Observational Natural History Study of Autosomal Dominant Retinitis Pigmentosa (adRP)

The subject has 1 documented pre-specified heterozygous rhodopsin gene (RHO) mutation confirmed by genetic testing (mutations will include P23H, T17M, and R135W).

The subject has at least 1 eye that meets all 3 of the following criteria:

1. A measurable EZ area as determined by an evaluation of EZ limits on sdOCT scan, with a horizontal EZ width of greater than 3 mm
2. BCVA of greater than or equal to 35 letters as measured by the Early Treatment Diabetic Retinopathy Study (ETDRS; equivalent to 20/200 on a Snellen chart).
3. A kinetic VF of greater than 10 degrees diameter in the horizontal meridian with a spot size of III

The subject has the ability to comply with the clinical protocol, in the opinion of the investigator.

The subject has a clear ocular media and adequate pupillary dilation in both eyes to permit adequate visual assessments in the opinion of the investigator.

The subject has agreed to abstain from any protocol-prohibited medication(s) during study participation.

The subject is medically stable in the opinion of the investigator and able to fulfill the protocol requirements, including the ability to complete the assessments, without placing an undue burden on the subject/subject's family.

The subject and/or subject's parent(s) or legally authorized guardian(s) has voluntarily signed an Institutional Review Board (IRB)/ ethics committee (EC)-approved informed consent and assent form(s), as applicable, after all relevant aspects of the study have been explained and discussed with the subject and/or the subject's parent(s) or legally authorized guardian(s).

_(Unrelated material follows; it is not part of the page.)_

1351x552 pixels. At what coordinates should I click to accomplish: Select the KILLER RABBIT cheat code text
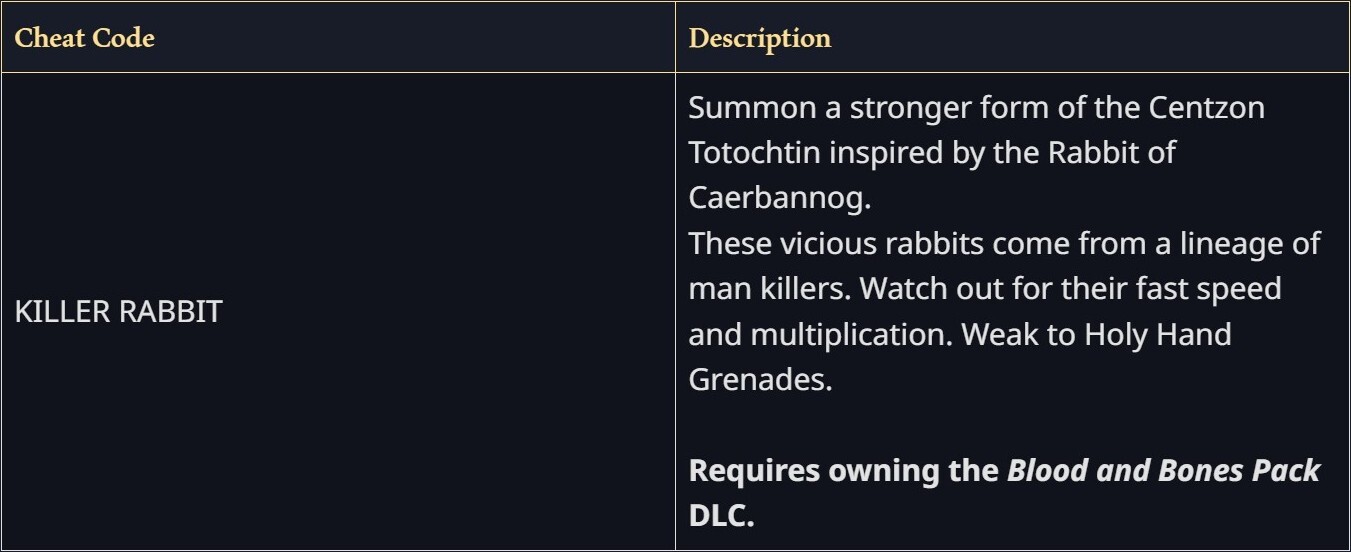point(118,311)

The subject, subject's parent(s), or legally authorized guardian(s) is able to understand the nature, scope, and possible consequences of the study and agrees to comply with the protocol-defined, scheduled assessments.

The subject is participating in an interventional clinical trial or has participated in an interventional clinical trial within 90 days of screening; participation in non-interventional observational studies is permitted.

The subject has received treatment or has been in the treatment arm of a clinical trial for gene therapy, stem cell therapy, retinal progenitor cell therapy, tissue transplantation, device or drug delivery implantation, or other similar invasive therapy.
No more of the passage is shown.